Print the data below exactly, but only the lines from the one containing "Screen dimensions: 1130x475" down to the one containing "Select the 设定", inclusive.

[Stored data entries]
******************************
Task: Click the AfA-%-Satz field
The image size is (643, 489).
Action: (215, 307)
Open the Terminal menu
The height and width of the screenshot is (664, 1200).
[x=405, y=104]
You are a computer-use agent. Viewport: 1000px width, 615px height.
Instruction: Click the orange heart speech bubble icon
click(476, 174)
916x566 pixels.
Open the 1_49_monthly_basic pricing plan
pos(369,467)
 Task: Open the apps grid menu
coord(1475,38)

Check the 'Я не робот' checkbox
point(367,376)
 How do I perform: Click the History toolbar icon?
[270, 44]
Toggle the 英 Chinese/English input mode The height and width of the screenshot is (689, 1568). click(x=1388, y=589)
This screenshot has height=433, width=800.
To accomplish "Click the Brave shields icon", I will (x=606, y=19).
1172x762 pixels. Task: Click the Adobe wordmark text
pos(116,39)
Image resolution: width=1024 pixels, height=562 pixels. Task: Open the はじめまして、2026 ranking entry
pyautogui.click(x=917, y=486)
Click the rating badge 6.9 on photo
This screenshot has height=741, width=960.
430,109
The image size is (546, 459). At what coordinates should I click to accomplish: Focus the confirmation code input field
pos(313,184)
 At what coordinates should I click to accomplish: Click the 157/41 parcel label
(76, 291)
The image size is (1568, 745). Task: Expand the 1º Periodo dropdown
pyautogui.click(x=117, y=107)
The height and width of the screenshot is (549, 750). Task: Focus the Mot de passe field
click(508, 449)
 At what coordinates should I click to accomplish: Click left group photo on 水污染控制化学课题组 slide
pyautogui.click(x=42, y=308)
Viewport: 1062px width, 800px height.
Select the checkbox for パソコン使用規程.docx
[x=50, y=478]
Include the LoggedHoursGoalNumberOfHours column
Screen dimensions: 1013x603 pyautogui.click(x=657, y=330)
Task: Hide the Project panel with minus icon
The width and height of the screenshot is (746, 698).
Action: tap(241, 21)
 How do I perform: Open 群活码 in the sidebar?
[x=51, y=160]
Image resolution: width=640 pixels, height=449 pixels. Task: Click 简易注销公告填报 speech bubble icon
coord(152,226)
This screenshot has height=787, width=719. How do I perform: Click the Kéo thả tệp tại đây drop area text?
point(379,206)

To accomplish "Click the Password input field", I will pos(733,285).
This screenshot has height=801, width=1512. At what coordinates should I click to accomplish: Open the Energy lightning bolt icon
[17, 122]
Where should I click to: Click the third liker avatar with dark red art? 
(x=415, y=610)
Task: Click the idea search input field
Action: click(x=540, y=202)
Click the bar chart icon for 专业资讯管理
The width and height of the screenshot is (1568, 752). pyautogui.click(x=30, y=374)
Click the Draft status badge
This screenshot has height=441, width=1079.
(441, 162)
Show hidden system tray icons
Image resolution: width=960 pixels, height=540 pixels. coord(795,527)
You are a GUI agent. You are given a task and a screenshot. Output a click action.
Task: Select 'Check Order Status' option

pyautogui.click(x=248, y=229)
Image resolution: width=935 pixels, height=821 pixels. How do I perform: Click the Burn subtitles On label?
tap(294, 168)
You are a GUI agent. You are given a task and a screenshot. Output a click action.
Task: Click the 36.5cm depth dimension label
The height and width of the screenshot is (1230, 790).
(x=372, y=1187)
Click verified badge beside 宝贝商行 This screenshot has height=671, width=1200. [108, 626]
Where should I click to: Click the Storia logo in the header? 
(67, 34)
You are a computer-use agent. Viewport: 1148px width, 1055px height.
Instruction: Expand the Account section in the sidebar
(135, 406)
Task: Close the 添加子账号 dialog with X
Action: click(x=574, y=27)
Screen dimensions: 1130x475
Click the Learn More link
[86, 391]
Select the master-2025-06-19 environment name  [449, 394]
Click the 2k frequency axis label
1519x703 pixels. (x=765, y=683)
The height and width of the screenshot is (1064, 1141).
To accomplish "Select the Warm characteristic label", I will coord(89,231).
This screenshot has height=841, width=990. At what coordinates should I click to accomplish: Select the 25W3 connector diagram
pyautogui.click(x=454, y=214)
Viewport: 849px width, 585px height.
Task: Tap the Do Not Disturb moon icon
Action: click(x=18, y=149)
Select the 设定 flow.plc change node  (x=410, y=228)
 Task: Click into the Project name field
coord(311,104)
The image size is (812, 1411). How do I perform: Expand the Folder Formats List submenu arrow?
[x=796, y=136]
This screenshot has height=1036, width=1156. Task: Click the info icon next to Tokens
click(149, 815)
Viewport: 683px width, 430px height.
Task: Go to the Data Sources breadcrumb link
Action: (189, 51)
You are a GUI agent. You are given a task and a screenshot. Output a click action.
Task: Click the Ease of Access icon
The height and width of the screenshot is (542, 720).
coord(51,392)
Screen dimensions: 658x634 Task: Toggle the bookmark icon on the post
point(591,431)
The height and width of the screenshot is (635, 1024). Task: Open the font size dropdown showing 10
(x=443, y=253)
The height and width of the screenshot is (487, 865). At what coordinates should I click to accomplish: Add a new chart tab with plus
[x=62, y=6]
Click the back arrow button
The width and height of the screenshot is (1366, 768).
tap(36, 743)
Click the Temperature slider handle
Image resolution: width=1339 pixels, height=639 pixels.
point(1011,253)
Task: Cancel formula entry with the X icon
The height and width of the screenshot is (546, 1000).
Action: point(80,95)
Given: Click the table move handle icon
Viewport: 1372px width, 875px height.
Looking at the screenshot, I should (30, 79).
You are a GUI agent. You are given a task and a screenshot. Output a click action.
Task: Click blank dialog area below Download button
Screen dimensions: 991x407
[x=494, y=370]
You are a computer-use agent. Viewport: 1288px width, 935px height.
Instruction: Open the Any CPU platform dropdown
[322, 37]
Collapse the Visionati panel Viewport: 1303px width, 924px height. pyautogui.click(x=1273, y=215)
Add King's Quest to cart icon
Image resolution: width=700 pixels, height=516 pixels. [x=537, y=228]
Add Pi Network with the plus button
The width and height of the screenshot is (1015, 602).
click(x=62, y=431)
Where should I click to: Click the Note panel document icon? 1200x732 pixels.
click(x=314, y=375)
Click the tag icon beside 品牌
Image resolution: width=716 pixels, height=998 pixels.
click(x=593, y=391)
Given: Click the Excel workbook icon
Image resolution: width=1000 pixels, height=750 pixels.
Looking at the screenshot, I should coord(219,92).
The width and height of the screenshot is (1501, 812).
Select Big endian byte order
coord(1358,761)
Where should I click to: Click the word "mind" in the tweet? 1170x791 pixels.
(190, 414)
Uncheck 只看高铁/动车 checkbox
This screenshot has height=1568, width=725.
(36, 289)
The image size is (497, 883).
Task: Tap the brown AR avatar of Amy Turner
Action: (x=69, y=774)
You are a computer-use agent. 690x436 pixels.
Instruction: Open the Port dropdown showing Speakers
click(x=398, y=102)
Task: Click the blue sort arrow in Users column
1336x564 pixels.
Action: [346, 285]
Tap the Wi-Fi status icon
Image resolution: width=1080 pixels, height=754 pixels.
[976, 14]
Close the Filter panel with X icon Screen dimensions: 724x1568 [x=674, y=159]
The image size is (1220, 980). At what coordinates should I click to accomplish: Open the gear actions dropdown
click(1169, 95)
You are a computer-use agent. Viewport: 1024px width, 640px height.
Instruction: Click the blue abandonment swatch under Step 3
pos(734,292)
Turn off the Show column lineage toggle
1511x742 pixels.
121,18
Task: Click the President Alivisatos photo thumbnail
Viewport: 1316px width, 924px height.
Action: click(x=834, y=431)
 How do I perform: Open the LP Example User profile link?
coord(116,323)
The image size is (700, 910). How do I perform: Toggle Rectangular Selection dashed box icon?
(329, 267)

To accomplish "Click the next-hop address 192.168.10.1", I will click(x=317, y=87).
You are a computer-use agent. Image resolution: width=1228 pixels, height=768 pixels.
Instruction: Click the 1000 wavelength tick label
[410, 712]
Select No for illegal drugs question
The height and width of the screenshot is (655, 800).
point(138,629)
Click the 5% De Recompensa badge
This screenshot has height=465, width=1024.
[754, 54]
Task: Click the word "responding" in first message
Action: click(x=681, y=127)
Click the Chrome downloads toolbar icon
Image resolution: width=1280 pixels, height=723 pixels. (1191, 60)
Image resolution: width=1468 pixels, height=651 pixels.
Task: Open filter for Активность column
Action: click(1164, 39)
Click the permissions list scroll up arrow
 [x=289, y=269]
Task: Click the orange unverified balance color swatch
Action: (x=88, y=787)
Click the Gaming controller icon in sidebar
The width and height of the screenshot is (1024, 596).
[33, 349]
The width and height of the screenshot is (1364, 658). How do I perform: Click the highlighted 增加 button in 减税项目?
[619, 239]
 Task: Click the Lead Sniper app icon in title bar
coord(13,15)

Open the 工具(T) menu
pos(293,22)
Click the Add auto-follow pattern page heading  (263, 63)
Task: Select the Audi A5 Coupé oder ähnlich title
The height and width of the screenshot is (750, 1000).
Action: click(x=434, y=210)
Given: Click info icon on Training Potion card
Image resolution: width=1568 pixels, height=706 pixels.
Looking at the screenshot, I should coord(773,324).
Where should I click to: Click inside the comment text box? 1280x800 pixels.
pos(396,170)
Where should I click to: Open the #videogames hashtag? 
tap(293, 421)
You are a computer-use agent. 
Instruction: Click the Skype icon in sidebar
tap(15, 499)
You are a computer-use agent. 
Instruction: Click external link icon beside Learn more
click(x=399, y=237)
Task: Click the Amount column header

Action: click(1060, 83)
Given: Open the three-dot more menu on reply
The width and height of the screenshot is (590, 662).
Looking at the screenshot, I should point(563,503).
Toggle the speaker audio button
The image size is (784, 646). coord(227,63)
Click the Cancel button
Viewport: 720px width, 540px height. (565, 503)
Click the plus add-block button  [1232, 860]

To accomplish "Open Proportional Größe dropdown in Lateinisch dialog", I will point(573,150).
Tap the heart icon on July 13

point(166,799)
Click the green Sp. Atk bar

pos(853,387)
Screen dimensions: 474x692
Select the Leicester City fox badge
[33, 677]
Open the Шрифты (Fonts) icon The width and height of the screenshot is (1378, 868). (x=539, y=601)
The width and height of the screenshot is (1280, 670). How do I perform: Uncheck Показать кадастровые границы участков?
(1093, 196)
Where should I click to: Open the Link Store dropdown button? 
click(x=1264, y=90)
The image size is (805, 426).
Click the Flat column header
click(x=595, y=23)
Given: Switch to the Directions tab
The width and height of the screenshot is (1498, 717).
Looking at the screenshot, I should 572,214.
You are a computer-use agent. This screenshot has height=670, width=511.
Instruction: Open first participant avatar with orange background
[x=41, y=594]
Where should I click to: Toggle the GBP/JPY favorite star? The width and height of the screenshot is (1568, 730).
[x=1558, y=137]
******************************
● Expected answer
Screen dimensions: 1130x475
Click the Learn More link
[86, 391]
Select the master-2025-06-19 environment name  [449, 394]
Click the 2k frequency axis label
1519x703 pixels. (x=765, y=683)
The height and width of the screenshot is (1064, 1141).
To accomplish "Select the Warm characteristic label", I will coord(89,231).
This screenshot has height=841, width=990. At what coordinates should I click to accomplish: Select the 25W3 connector diagram
pyautogui.click(x=454, y=214)
Viewport: 849px width, 585px height.
Task: Tap the Do Not Disturb moon icon
Action: click(x=18, y=149)
Select the 设定 flow.plc change node  (x=410, y=228)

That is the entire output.